We now know to keep spare blankets in the camping kit, to pack at least one (but preferably two) warm outfits, the extra one in case you get wet, as well as at least two hot weather outfits. Swimming costumes also go in, as there are sometimes opportunities in unexpected places, and it is horrible sitting watching everyone else having a good time and you cannot join in.
We have also learned to expect the unexpected around food and restaurants. We ate the best fish and chips in the country in a little restaurant (sadly, no longer in operation) in Ficksburg, of all places. Discovered amazing trout and dill pasta in Wakkerstroom, in a restaurant with a beautiful table high fireplace, that kept us toasty warm as well as fed like kings. We were served really great lamb stew at Mountain Zebra National Park outside Cradock, and bought delicious koeksisters and ginger beer from a farmstall outside Britstown in the Northern Cape.
Then you have the unexpected sightings – after asking about bush pigs at Royal Natal National Park in the Drakensberg, and being assured by the officials that there were none, we happened across 10 of them crossing the road outside the office, two nights later when we returned from dinner.
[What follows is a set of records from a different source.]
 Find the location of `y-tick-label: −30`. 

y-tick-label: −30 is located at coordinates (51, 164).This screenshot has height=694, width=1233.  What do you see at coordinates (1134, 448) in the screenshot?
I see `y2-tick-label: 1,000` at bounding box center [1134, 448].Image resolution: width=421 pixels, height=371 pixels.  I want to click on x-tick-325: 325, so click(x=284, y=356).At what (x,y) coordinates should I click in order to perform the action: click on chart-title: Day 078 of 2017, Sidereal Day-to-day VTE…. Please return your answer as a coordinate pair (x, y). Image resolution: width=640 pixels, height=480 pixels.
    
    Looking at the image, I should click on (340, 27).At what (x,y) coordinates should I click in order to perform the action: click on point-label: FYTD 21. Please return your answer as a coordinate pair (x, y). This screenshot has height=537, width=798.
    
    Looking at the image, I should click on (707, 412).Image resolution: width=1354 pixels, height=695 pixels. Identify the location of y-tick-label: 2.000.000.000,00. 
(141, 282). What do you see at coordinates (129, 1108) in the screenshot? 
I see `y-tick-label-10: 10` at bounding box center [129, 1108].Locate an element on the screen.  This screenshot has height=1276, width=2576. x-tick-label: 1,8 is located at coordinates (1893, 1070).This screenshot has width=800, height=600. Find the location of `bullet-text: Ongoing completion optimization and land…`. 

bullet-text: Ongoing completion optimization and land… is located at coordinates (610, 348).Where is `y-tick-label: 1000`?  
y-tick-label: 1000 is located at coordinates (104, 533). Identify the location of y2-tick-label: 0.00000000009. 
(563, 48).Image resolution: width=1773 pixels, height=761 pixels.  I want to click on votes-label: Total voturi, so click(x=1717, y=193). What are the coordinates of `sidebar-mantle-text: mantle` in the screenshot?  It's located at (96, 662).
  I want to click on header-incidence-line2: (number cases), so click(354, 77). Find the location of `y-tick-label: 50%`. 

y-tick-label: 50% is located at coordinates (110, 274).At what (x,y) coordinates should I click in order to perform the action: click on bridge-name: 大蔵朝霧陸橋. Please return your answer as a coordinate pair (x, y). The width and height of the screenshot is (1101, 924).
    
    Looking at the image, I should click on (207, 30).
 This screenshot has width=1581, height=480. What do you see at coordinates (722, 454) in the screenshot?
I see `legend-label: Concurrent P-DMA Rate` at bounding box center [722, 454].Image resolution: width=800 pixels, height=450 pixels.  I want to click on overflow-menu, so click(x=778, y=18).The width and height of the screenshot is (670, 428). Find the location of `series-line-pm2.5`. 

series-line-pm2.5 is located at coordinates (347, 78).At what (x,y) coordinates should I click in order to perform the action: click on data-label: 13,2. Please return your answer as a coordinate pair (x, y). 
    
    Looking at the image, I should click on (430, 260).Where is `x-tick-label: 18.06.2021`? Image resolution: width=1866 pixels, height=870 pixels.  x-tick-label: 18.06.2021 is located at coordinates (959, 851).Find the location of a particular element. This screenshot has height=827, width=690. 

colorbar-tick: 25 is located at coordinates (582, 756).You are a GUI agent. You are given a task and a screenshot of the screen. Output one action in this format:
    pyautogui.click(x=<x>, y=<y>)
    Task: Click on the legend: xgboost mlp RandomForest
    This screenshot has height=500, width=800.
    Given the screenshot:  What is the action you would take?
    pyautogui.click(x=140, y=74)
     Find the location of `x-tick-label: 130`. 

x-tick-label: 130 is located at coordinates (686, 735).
We came across 4 beautiful grey crowned cranes in a small hamlet outside Winterton – not normally something you would expect in a town. One morning in Marakele National Park, we were entertained in the campsite by two female warthogs and about ten piglets – we couldn’t quite agree on how many there were as they were so busy with their own game. They seemed to be playing tag, and then the tagged one had to spin in circles on the spot, until it fell over, which started all the others spinning on the spot, until the first one got up and gave chase again – hectic, amusing, beautiful to watch.
We have also had some unexpected comments while camping. With Malcolm being a horticulturist, we as often look at plants in the nature reserves as at animals or birds. One morning in Kruger, we were parked on the wrong side of the road, very close to a bush, so Malcolm could take some photographs of the leaves, bark and flowers. A car pulled up next to me and the gentlemen, with a heavy English accent, asked what we were looking at. When I replied that Malcolm was looking at the plant, he said: “Now you are telling pork pies!” To this day he must believe that we had spotted something and just did not want to share.
When we took my daughters on one of their first camping trips, we arrived at the campsite quite late and first helped them set up their tent and get their beds sorted out – they were about 14 and 16 at the time. They were already in bed when we returned from washing up and started getting the inside of our tent organised. Suddenly this voice from their tent broke the silence, clearly unaware that tent walls are not soundproof: “Do you think they are bonking over there?” We were in stitches for the rest of the holiday, every time we went to bed!
If you expect to be surprised, around every twist and turn of life, and learn to just roll with the flow and take the giggles, the beauty, the amazing people and food and scenery where you find them, you will find so much in our country to delight. You will find so much in camping to entertain you, amuse you, to slow down your pace from the normal daily rush. You will be, like me, hooked for life.